_Task statement_:
Each entry has to be reproduced in full, exactly as given.

_Records for processing_:
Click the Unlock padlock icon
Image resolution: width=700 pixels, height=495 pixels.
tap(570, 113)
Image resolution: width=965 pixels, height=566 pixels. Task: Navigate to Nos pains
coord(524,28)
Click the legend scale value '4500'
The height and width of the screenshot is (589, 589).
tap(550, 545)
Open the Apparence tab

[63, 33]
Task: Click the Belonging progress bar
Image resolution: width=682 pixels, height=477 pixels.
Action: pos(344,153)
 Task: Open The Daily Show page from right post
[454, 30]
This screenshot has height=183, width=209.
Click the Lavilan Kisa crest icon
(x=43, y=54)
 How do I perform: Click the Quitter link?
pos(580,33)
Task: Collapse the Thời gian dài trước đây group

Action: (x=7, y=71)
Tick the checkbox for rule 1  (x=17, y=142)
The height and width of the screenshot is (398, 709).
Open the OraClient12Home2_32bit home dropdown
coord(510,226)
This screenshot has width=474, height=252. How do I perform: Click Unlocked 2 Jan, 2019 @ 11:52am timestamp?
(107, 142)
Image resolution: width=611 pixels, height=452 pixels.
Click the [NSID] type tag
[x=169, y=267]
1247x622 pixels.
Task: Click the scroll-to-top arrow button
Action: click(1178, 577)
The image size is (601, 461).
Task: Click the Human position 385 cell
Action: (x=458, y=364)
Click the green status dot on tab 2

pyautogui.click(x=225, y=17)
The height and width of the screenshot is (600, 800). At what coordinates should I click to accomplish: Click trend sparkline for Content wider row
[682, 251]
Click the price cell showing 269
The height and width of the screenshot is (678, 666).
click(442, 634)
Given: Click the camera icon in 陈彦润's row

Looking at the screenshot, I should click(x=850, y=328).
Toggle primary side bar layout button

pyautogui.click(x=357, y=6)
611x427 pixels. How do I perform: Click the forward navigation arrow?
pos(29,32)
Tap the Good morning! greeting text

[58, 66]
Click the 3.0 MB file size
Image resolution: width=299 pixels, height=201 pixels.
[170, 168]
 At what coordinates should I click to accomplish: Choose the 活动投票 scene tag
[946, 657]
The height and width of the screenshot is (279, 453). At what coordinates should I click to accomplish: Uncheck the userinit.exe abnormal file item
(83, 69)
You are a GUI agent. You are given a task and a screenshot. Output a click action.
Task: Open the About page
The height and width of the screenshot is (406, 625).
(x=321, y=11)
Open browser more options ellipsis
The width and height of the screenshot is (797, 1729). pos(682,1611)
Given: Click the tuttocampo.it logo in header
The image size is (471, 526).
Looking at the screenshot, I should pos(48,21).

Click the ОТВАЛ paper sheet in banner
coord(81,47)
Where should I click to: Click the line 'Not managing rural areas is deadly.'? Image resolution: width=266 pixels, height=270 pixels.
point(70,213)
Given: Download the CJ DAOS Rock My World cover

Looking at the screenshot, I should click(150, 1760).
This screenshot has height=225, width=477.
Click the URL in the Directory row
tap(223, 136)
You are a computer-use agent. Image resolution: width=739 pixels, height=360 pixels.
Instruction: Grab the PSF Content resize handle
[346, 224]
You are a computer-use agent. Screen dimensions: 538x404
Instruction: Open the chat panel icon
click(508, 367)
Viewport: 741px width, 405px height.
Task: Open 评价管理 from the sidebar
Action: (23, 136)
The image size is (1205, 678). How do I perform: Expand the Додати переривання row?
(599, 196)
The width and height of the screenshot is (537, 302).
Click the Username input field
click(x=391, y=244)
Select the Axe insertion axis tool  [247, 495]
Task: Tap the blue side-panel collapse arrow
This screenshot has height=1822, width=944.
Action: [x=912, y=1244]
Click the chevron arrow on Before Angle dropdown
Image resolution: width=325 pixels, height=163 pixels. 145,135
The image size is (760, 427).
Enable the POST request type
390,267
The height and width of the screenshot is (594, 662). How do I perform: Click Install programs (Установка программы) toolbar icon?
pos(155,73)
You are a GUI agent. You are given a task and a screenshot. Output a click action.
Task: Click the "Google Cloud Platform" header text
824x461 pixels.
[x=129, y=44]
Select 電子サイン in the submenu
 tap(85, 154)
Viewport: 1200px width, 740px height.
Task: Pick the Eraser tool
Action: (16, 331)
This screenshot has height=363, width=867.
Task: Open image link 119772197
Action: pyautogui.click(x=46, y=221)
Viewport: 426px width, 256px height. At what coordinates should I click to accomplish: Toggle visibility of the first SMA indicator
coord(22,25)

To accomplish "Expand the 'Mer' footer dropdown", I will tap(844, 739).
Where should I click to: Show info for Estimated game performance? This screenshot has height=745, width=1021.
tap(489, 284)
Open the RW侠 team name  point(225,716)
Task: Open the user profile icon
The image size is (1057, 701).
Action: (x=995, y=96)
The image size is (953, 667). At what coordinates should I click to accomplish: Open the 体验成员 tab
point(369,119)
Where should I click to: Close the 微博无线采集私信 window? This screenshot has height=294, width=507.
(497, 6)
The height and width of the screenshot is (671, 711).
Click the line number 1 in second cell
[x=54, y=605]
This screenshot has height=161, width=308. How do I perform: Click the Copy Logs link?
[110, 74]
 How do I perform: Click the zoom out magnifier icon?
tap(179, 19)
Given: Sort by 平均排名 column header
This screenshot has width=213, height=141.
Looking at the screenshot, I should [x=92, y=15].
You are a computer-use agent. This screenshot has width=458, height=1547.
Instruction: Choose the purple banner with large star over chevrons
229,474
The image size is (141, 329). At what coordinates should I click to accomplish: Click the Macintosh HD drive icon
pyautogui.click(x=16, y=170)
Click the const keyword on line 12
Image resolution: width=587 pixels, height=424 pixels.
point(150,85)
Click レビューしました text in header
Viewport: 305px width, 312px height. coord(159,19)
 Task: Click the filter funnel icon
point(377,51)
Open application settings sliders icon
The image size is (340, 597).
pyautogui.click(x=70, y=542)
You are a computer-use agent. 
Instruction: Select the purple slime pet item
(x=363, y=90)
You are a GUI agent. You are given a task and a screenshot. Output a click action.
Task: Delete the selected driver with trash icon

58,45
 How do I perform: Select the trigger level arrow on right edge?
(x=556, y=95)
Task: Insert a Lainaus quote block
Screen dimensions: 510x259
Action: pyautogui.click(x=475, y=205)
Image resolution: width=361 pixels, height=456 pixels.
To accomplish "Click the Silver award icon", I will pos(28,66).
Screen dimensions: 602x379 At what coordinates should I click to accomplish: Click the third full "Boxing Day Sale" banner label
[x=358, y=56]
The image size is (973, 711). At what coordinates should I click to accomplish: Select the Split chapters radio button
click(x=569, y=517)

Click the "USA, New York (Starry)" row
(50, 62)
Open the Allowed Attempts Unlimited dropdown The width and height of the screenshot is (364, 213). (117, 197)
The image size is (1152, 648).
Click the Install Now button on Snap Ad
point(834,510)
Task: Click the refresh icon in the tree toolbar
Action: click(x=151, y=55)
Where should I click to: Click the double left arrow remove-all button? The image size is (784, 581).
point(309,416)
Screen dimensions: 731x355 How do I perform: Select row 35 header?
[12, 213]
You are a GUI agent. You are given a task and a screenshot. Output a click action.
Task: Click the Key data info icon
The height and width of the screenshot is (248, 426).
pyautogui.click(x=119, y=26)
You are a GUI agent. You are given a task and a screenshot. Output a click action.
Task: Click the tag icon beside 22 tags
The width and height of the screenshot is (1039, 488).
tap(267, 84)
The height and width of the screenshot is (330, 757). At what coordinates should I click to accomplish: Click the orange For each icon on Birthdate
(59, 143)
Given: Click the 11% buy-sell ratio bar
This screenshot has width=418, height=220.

_Result of the task_:
Click the Unlock padlock icon
Image resolution: width=700 pixels, height=495 pixels.
tap(570, 113)
Image resolution: width=965 pixels, height=566 pixels. Task: Navigate to Nos pains
coord(524,28)
Click the legend scale value '4500'
The height and width of the screenshot is (589, 589).
tap(550, 545)
Open the Apparence tab

[63, 33]
Task: Click the Belonging progress bar
Image resolution: width=682 pixels, height=477 pixels.
Action: pos(344,153)
 Task: Open The Daily Show page from right post
[454, 30]
This screenshot has height=183, width=209.
Click the Lavilan Kisa crest icon
(x=43, y=54)
 How do I perform: Click the Quitter link?
pos(580,33)
Task: Collapse the Thời gian dài trước đây group

Action: (x=7, y=71)
Tick the checkbox for rule 1  (x=17, y=142)
The height and width of the screenshot is (398, 709).
Open the OraClient12Home2_32bit home dropdown
coord(510,226)
This screenshot has width=474, height=252. How do I perform: Click Unlocked 2 Jan, 2019 @ 11:52am timestamp?
(107, 142)
Image resolution: width=611 pixels, height=452 pixels.
Click the [NSID] type tag
[x=169, y=267]
1247x622 pixels.
Task: Click the scroll-to-top arrow button
Action: click(1178, 577)
The image size is (601, 461).
Task: Click the Human position 385 cell
Action: (x=458, y=364)
Click the green status dot on tab 2

pyautogui.click(x=225, y=17)
The height and width of the screenshot is (600, 800). At what coordinates should I click to accomplish: Click trend sparkline for Content wider row
[682, 251]
Click the price cell showing 269
The height and width of the screenshot is (678, 666).
click(442, 634)
Given: Click the camera icon in 陈彦润's row

Looking at the screenshot, I should click(x=850, y=328).
Toggle primary side bar layout button

pyautogui.click(x=357, y=6)
611x427 pixels. How do I perform: Click the forward navigation arrow?
pos(29,32)
Tap the Good morning! greeting text

[58, 66]
Click the 3.0 MB file size
Image resolution: width=299 pixels, height=201 pixels.
[170, 168]
 At what coordinates should I click to accomplish: Choose the 活动投票 scene tag
[946, 657]
The height and width of the screenshot is (279, 453). At what coordinates should I click to accomplish: Uncheck the userinit.exe abnormal file item
(83, 69)
You are a GUI agent. You are given a task and a screenshot. Output a click action.
Task: Open the About page
The height and width of the screenshot is (406, 625).
(x=321, y=11)
Open browser more options ellipsis
The width and height of the screenshot is (797, 1729). pos(682,1611)
Given: Click the tuttocampo.it logo in header
The image size is (471, 526).
Looking at the screenshot, I should pos(48,21).

Click the ОТВАЛ paper sheet in banner
coord(81,47)
Where should I click to: Click the line 'Not managing rural areas is deadly.'? Image resolution: width=266 pixels, height=270 pixels.
point(70,213)
Given: Download the CJ DAOS Rock My World cover

Looking at the screenshot, I should click(150, 1760).
This screenshot has height=225, width=477.
Click the URL in the Directory row
tap(223, 136)
You are a computer-use agent. Image resolution: width=739 pixels, height=360 pixels.
Instruction: Grab the PSF Content resize handle
[346, 224]
You are a computer-use agent. Screen dimensions: 538x404
Instruction: Open the chat panel icon
click(508, 367)
Viewport: 741px width, 405px height.
Task: Open 评价管理 from the sidebar
Action: (23, 136)
The image size is (1205, 678). How do I perform: Expand the Додати переривання row?
(599, 196)
The width and height of the screenshot is (537, 302).
Click the Username input field
click(x=391, y=244)
Select the Axe insertion axis tool  [247, 495]
Task: Tap the blue side-panel collapse arrow
This screenshot has height=1822, width=944.
Action: [x=912, y=1244]
Click the chevron arrow on Before Angle dropdown
Image resolution: width=325 pixels, height=163 pixels. 145,135
The image size is (760, 427).
Enable the POST request type
390,267
The height and width of the screenshot is (594, 662). How do I perform: Click Install programs (Установка программы) toolbar icon?
pos(155,73)
You are a GUI agent. You are given a task and a screenshot. Output a click action.
Task: Click the "Google Cloud Platform" header text
824x461 pixels.
[x=129, y=44]
Select 電子サイン in the submenu
 tap(85, 154)
Viewport: 1200px width, 740px height.
Task: Pick the Eraser tool
Action: (16, 331)
This screenshot has height=363, width=867.
Task: Open image link 119772197
Action: pyautogui.click(x=46, y=221)
Viewport: 426px width, 256px height. At what coordinates should I click to accomplish: Toggle visibility of the first SMA indicator
coord(22,25)

To accomplish "Expand the 'Mer' footer dropdown", I will tap(844, 739).
Where should I click to: Show info for Estimated game performance? This screenshot has height=745, width=1021.
tap(489, 284)
Open the RW侠 team name  point(225,716)
Task: Open the user profile icon
The image size is (1057, 701).
Action: (x=995, y=96)
The image size is (953, 667). At what coordinates should I click to accomplish: Open the 体验成员 tab
point(369,119)
Where should I click to: Close the 微博无线采集私信 window? This screenshot has height=294, width=507.
(497, 6)
The height and width of the screenshot is (671, 711).
Click the line number 1 in second cell
[x=54, y=605]
This screenshot has height=161, width=308. How do I perform: Click the Copy Logs link?
[110, 74]
 How do I perform: Click the zoom out magnifier icon?
tap(179, 19)
Given: Sort by 平均排名 column header
This screenshot has width=213, height=141.
Looking at the screenshot, I should [x=92, y=15].
You are a computer-use agent. This screenshot has width=458, height=1547.
Instruction: Choose the purple banner with large star over chevrons
229,474
The image size is (141, 329). At what coordinates should I click to accomplish: Click the Macintosh HD drive icon
pyautogui.click(x=16, y=170)
Click the const keyword on line 12
Image resolution: width=587 pixels, height=424 pixels.
point(150,85)
Click レビューしました text in header
Viewport: 305px width, 312px height. coord(159,19)
 Task: Click the filter funnel icon
point(377,51)
Open application settings sliders icon
The image size is (340, 597).
pyautogui.click(x=70, y=542)
You are a computer-use agent. 
Instruction: Select the purple slime pet item
(x=363, y=90)
You are a GUI agent. You are given a task and a screenshot. Output a click action.
Task: Delete the selected driver with trash icon

58,45
 How do I perform: Select the trigger level arrow on right edge?
(x=556, y=95)
Task: Insert a Lainaus quote block
Screen dimensions: 510x259
Action: pyautogui.click(x=475, y=205)
Image resolution: width=361 pixels, height=456 pixels.
To accomplish "Click the Silver award icon", I will pos(28,66).
Screen dimensions: 602x379 At what coordinates should I click to accomplish: Click the third full "Boxing Day Sale" banner label
[x=358, y=56]
The image size is (973, 711). At what coordinates should I click to accomplish: Select the Split chapters radio button
click(x=569, y=517)

Click the "USA, New York (Starry)" row
(50, 62)
Open the Allowed Attempts Unlimited dropdown The width and height of the screenshot is (364, 213). (117, 197)
The image size is (1152, 648).
Click the Install Now button on Snap Ad
point(834,510)
Task: Click the refresh icon in the tree toolbar
Action: click(x=151, y=55)
Where should I click to: Click the double left arrow remove-all button? The image size is (784, 581).
point(309,416)
Screen dimensions: 731x355 How do I perform: Select row 35 header?
[12, 213]
You are a GUI agent. You are given a task and a screenshot. Output a click action.
Task: Click the Key data info icon
The height and width of the screenshot is (248, 426).
pyautogui.click(x=119, y=26)
You are a GUI agent. You are given a task and a screenshot. Output a click action.
Task: Click the tag icon beside 22 tags
The width and height of the screenshot is (1039, 488).
tap(267, 84)
The height and width of the screenshot is (330, 757). At what coordinates should I click to accomplish: Click the orange For each icon on Birthdate
(59, 143)
Given: Click the 11% buy-sell ratio bar
This screenshot has width=418, height=220.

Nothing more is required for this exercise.